科学技術イノベーション人材の育成・確保等の推進
科学技術イノベーションを担う多様な人材の育成や活躍促進を図るための取組を重点的に推進します。特に、新たな研究領域に挑戦するような優秀な若手研究者やアントレプレナー(起業家)の育成・確保、初等中等教育段階から児童生徒の才能を伸ばす機会等の提供、科学技術イノベーションを担う女性の活躍促進等の取組を推進します。

国家的・社会的重要課題の解決に貢献する研究開発の推進
健康・医療分野の研究開発の推進
日本医療研究開発機構において、iPS細胞等による世界最先端医療の実現や、精神・神経疾患の克服に向けた脳科学研究、がんや感染症等の疾患対策に向けた取組などの健康・医療分野の基礎的な研究開発を推進します。
また、理化学研究所や量子科学技術研究開発機構等において、それぞれのポテンシャルを活用し、健康・医療を支える基礎・基盤研究を実施します。

防災・減災分野の研究開発の推進
南海トラフ地震の想定震源域のうち、観測網が設置されていない海域(高知県沖~日向灘)に新たな海底地震・津波観測網の構築を進める予算として16億円を新規で計上しています。
また、防災ビッグデータの収集・整備・解析、官民一体となった総合防災力向上のための研究、地震、津波、火山、豪雨災害等に関する研究開発を推進することで、自然災害に対して強靭かつ安全・安心な社会の実現に貢献します。

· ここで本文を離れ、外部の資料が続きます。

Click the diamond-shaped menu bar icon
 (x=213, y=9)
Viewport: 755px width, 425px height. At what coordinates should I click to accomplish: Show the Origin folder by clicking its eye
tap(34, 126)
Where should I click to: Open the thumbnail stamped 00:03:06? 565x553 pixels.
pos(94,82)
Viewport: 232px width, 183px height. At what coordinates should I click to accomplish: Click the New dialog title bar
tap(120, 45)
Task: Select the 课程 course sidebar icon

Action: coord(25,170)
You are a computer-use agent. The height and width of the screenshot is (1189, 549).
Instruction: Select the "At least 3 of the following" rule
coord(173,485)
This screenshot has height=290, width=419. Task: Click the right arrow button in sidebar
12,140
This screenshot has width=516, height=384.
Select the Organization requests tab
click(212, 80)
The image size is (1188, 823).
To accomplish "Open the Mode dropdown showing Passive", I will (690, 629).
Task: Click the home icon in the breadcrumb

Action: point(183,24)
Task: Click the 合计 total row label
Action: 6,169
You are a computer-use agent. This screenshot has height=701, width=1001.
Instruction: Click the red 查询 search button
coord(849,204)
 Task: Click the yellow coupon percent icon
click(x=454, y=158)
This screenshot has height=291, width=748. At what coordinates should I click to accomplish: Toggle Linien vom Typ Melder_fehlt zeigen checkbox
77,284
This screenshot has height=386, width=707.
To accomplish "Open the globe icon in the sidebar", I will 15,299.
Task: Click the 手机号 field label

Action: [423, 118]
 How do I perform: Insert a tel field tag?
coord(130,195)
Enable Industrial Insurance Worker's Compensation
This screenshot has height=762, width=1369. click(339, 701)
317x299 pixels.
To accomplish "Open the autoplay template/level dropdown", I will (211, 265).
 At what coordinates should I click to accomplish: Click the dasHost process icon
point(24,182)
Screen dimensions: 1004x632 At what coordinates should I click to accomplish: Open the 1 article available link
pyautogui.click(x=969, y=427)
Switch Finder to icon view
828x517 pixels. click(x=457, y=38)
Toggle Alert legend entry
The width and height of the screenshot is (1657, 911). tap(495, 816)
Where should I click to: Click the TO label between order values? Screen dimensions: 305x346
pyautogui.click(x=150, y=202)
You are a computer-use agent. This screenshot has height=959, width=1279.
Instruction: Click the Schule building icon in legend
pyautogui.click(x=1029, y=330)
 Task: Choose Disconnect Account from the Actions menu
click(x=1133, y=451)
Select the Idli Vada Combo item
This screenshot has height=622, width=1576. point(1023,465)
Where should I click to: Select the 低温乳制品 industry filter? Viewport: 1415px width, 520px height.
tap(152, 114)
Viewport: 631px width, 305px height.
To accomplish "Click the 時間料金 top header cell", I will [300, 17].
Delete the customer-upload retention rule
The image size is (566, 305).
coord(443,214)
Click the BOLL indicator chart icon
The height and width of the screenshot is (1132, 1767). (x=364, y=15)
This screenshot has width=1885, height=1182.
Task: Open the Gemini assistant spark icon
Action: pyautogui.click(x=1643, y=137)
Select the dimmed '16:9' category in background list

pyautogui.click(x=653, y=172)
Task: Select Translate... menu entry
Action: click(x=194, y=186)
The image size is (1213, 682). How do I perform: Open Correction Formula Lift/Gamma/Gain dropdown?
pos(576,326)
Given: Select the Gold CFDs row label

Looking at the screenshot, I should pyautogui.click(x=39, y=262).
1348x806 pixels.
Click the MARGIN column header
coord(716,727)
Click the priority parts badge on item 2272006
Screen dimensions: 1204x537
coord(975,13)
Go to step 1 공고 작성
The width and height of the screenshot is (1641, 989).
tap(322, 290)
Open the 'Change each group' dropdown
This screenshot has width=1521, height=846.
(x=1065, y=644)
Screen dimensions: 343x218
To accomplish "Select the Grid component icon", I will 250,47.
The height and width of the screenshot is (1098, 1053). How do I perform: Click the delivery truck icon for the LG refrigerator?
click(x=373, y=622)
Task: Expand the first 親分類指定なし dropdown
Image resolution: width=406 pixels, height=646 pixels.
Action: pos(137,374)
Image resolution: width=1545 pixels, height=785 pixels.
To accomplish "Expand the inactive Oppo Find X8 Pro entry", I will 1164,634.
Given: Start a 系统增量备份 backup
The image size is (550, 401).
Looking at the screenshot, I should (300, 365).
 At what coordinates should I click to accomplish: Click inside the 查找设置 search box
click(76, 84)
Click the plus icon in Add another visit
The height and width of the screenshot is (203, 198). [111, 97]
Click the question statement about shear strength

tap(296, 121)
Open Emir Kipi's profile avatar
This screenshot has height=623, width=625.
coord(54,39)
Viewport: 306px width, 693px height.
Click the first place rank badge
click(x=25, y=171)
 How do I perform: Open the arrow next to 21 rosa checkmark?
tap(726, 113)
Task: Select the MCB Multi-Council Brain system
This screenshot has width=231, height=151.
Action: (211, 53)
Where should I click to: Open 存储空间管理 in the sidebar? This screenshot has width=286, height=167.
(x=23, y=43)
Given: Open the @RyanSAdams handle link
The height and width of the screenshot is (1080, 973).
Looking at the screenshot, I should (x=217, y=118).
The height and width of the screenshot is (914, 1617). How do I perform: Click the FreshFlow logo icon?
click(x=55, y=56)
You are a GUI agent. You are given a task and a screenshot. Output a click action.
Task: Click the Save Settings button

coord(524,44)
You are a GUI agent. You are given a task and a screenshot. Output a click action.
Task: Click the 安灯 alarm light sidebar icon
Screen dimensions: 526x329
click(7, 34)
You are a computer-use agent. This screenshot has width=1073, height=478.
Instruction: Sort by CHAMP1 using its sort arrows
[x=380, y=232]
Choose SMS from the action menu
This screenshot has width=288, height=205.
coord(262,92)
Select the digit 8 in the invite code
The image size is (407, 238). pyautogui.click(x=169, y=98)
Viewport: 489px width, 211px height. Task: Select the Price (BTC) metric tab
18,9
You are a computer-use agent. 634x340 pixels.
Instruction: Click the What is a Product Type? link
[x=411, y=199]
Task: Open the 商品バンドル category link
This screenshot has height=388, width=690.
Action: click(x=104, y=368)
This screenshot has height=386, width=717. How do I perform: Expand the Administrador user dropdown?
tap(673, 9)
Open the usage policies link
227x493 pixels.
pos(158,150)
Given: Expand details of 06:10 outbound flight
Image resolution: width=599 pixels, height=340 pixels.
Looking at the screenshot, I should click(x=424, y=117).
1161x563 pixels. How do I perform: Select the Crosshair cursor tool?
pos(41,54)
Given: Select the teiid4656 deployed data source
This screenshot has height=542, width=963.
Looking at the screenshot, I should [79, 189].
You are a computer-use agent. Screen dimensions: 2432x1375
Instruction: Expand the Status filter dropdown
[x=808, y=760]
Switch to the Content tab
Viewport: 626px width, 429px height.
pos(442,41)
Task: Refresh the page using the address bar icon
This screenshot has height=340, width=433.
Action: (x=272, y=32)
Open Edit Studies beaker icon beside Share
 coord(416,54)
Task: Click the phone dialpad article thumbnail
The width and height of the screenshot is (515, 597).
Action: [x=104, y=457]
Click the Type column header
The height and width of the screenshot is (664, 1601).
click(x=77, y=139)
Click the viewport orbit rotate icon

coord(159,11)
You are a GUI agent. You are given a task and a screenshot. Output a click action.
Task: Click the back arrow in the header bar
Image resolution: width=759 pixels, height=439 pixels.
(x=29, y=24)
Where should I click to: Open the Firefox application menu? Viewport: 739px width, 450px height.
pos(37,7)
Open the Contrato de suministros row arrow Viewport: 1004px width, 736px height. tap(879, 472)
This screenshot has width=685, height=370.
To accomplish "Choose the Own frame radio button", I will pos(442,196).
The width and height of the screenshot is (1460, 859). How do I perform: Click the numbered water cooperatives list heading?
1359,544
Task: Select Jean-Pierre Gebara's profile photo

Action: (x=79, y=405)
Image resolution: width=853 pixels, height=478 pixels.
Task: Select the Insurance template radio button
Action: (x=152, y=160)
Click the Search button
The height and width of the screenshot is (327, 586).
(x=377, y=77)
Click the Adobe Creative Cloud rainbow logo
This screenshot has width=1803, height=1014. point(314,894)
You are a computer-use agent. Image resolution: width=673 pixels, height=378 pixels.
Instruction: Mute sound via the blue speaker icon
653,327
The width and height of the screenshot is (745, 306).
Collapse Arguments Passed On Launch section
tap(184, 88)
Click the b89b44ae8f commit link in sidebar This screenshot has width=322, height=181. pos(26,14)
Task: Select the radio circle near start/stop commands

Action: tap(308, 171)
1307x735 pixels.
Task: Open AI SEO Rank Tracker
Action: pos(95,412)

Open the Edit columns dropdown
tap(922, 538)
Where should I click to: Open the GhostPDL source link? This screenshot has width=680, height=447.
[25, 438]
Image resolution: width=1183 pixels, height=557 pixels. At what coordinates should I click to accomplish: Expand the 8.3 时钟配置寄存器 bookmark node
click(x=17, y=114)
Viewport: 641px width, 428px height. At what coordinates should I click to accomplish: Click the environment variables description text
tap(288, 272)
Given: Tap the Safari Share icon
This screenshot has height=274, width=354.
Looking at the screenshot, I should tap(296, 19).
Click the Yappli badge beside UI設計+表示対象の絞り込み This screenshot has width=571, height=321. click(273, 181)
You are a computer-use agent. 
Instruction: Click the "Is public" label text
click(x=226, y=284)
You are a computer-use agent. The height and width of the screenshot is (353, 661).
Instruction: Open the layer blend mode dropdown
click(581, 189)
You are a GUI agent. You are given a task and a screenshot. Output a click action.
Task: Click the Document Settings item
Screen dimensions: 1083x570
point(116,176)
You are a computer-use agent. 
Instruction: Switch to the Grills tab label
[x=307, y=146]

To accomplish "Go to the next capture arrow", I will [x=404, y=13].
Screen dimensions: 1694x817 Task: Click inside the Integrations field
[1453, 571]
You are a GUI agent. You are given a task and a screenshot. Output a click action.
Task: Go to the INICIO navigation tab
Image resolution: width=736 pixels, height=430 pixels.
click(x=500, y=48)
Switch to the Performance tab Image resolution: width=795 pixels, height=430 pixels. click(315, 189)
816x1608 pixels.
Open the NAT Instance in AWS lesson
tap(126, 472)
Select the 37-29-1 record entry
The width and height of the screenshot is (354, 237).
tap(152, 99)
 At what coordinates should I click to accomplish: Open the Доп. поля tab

クリーンで経済的なエネルギーシステム実現に向けた研究開発の推進
エネルギー制約の克服・エネルギー転換・脱炭素化に挑戦し、温室効果ガスの大幅な排出削減と経済成長の両立や気候変動への適応等に貢献するため、窒化ガリウム半導体等による省エネルギー社会の実現、気候変動メカニズムの解明、環境・エネルギー問題の根本的解決が期待できる核融合エネルギーの実現に向けたITER(国際熱核融合実験炉)計画等の実施など、クリーンで経済的なエネルギーシステムの実現に向けた研究開発を推進します。

国家戦略上重要な技術の研究開発の推進
宇宙・航空分野の研究開発の推進
宇宙・航空分野の予算は、対前年度比15億円増の1,560億円を計上しています。
具体的には、2020年度の初号機打ち上げに向けて開発を進めているH3ロケットや次世代人工衛星等による防災を含む広義の安全保障(安全・安心)、産業振興等につながる技術開発の積極的な推進に加え、我が国が世界的にリードしている宇宙科学・宇宙探査等の科学技術の振興に貢献するフロンティアの開拓、更に、安全性・環境適合性・経済性といった重要なニーズに対応する次世代航空科学技術の研究開発等を推進します。

海洋・極域分野の研究開発の推進
海洋科学技術は、地球環境問題をはじめ、災害への対応を含めた安全・安心の確保や資源開発といった我が国が直面する課題と密接に関連しています。
このため、地球環境の状況把握と変動予測のための研究開発等を行う海洋研究開発機構の運営に必要な経費や北極関連の予算等を計上しており、関係省庁や研究機関、産業界と連携を図りながら、調査観測及び研究開発を推進します。

原子力分野の研究開発・安全確保対策等の推進
原子力が抱える問題に正面から向き合い、原子力の再生を図るため、高温ガス炉に係る国際協力を含めた原子力基盤技術開発や共用促進等の取組を着実に進めます。
また、東京電力(株)福島第一原子力発電所の安全な廃止措置等を着実に進めるため、国内外の英知を結集した先端的技術の研究開発及び人材育成に加え、原子力の安全研究、高速炉や加速器を用いた放射性廃棄物の減容化・有害度低減のための研究開発等を着実に進めるとともに、原子力施設の安全確保対策を行います。

最後に
文部科学省としては、「人生100年時代」や「Society 5.0」の到来を見据えながら、日本を誰にでもチャンスがあふれる国へと変えていくため、引き続き、教育再生、科学技術イノベーション、スポーツ・文化の振興に全力で取り組んでまいります。